Emile Verhaeren, "les cathédrales"
 
    Au bas du merveilleux tombeau que Michel Colombe a sculpté pour les ducs de Bretagne, sous les gisants princiers aux beaux visages lisses, veillés par les anges et les vertus cardinales, veille la frise hideuse de pleureuses, naines, noires, anonymes, encapuchonnées dans leur douleur affreuse. Elles ont des visages d'os à demi-mangés sous la mante sombre, des visages têtes de mort, des visages de rien.

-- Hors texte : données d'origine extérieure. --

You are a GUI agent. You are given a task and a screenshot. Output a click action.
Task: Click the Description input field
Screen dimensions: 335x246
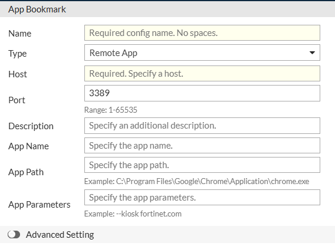pos(202,126)
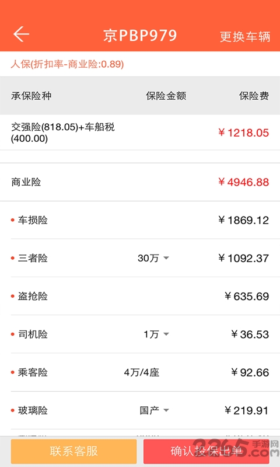Tap the 保险金额 column header
Image resolution: width=280 pixels, height=467 pixels.
(166, 96)
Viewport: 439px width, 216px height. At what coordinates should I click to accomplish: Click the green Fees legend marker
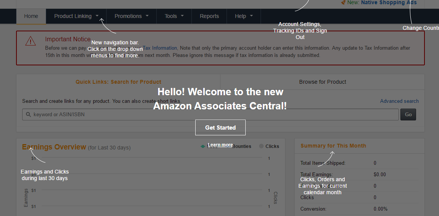[203, 146]
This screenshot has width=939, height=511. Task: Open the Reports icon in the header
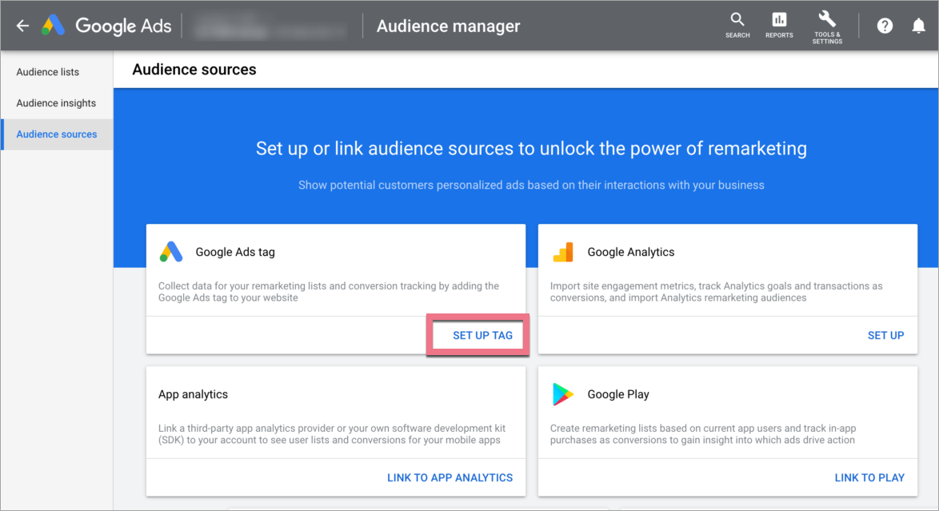tap(779, 21)
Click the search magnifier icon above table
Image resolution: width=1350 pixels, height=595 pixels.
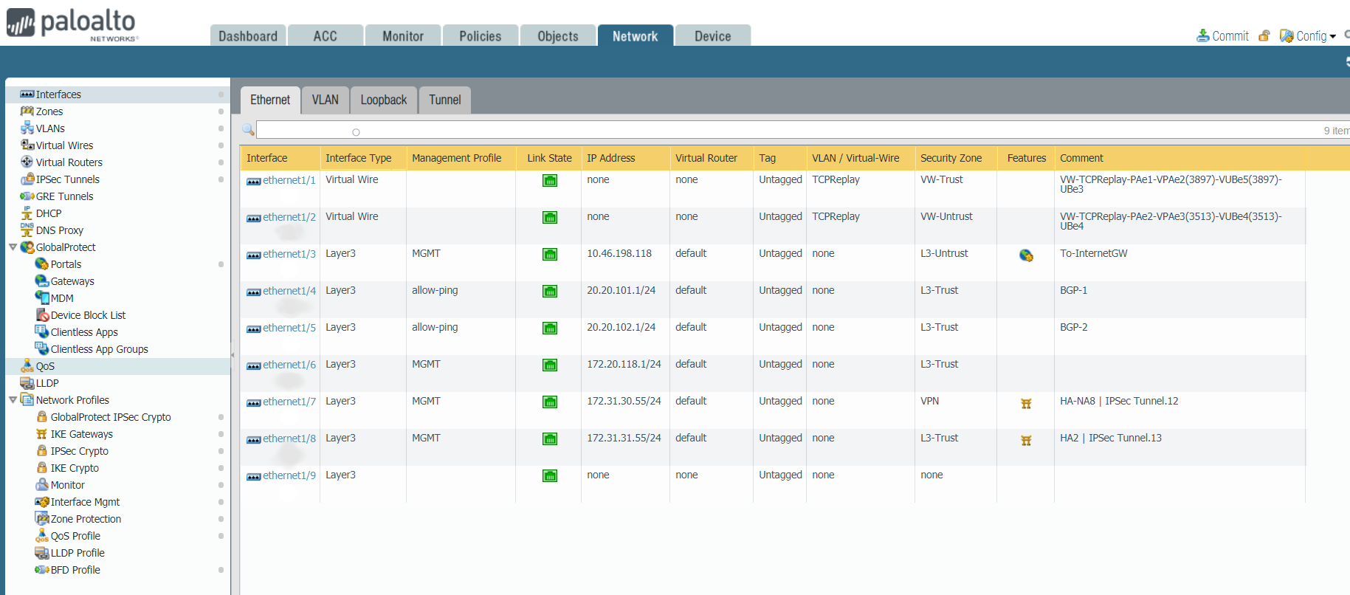pos(248,130)
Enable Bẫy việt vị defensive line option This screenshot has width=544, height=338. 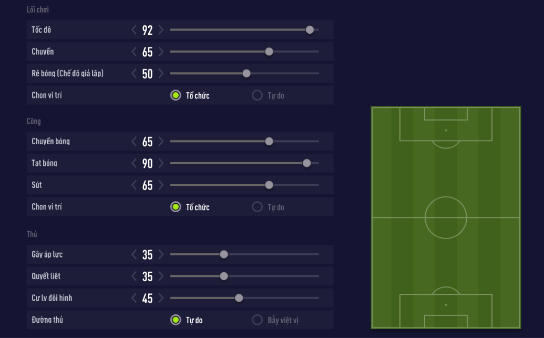[257, 320]
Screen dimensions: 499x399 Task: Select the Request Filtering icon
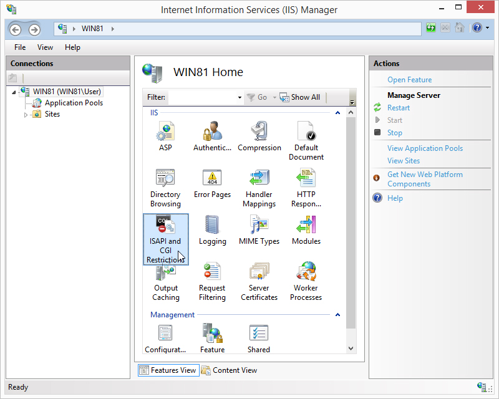pyautogui.click(x=212, y=281)
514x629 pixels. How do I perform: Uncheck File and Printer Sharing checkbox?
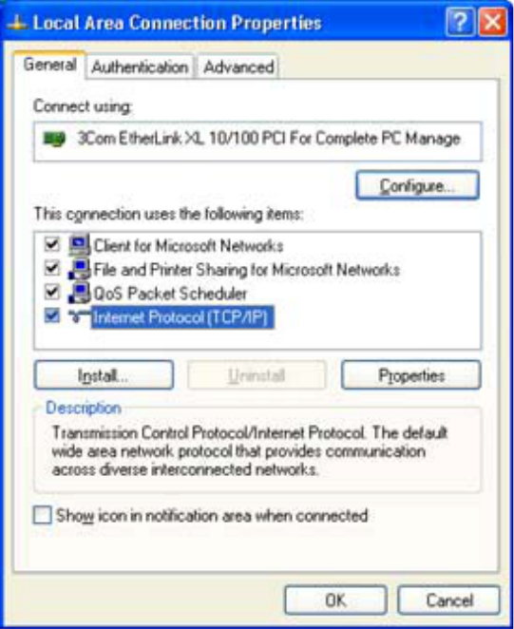click(x=52, y=268)
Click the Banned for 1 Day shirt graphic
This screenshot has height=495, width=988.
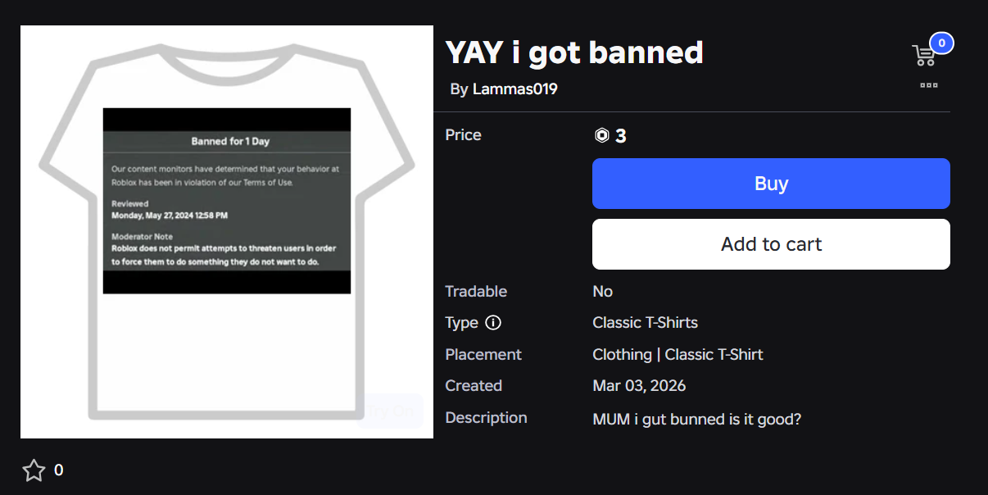click(x=227, y=201)
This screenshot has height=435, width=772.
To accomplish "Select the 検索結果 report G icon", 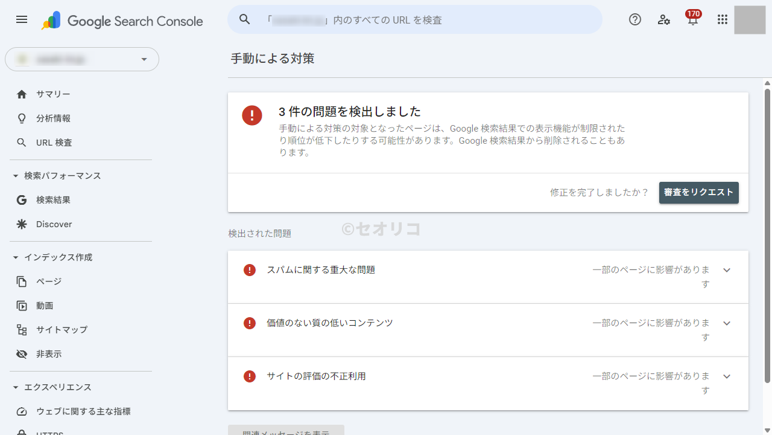I will (x=22, y=200).
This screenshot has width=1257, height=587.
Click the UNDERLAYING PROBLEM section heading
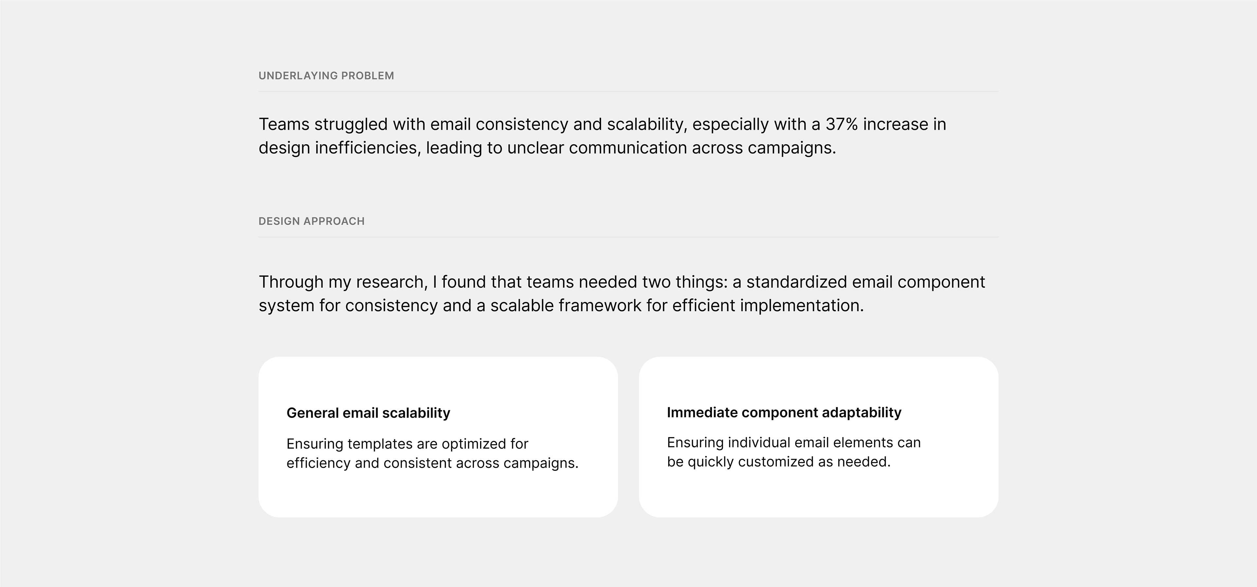pos(326,76)
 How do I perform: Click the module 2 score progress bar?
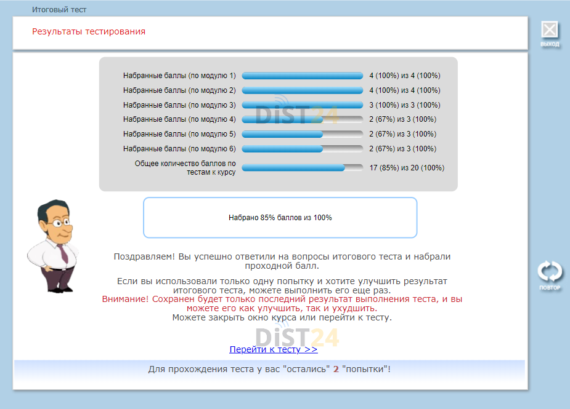[302, 90]
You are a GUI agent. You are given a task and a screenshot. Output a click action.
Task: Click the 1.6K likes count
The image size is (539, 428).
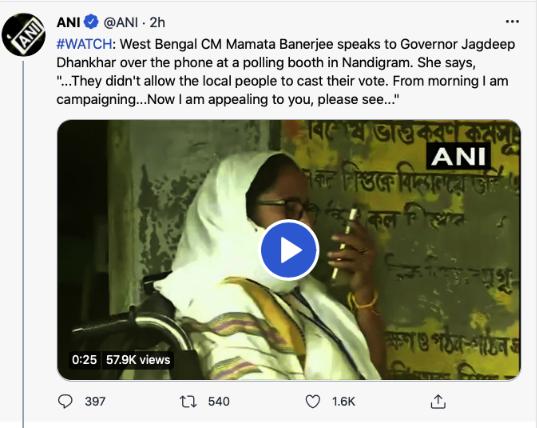click(x=343, y=401)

Ce sont, je crois, les endeuillées, les douloureuses, les sans espoir, celles de tout en bas, qui n'ont pour porter leur mal et marcher devant elles ni lion ni lévrier, ni prudence ni tempérance. Les misérables qui n'ont, comme on dit, comme on a toujours dit, que leurs yeux pour pleurer.
    Vieux et près de mourir lui-même, le sculpteur a voulu qu'elles soient là, humbles et petites et soutenant pourtant de leurs silhouettes minuscules et rongées le grand charroi des princes. Comment les aurait-il oublié, lui qui avait un coeur de pitié, celles qui dorment au coin des portes, celles qui veillent au creux des porches, aux niches des rues grises, les femmes noires, effacées, renfoncées comme misère et tristesse ? Il a sculpté chacune d'elles aussi patiemment qu'il a sculpté le duc et la duchesse, les anges et les vertus, et il les a soigneusement, affectueusement recouvertes de chapelets de nacre et de mantes sombres, pour qu'elles n'avancent pas sans couvert sur leur rude chemin, pour qu'il leur reste un bout d'étoffe où habiller leurs os, où essuyer leurs larmes. 
    Je vous ai dit les pleureuses ? Mais ce sont peut-être des pleureurs, après tout. 
    Qui peut savoir ? il y a si longtemps qu'ils n'ont plus de visage, tous ceux qui pleurent.